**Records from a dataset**
□ □ □

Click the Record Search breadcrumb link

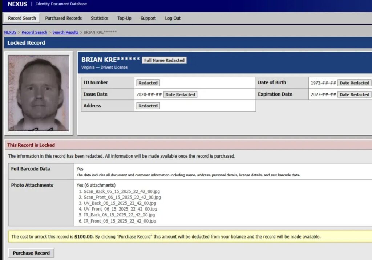(35, 32)
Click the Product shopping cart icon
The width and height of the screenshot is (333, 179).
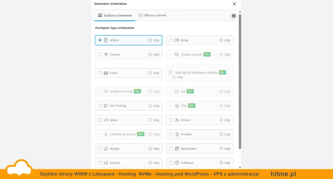point(177,134)
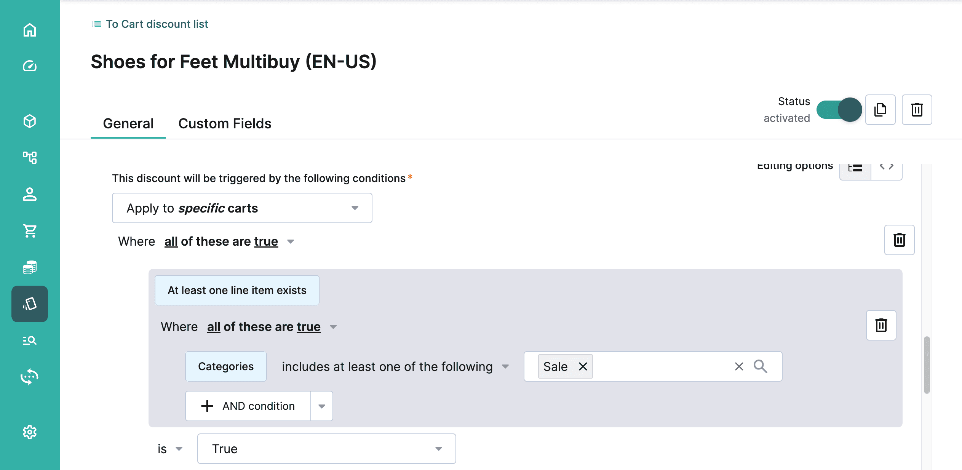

□ □ □

**What to work on**
Could you set down every record above word for word, leaving out the pictures?

**Written solution**
Click the Record Search breadcrumb link

(35, 32)
Click the Product shopping cart icon
The width and height of the screenshot is (333, 179).
point(177,134)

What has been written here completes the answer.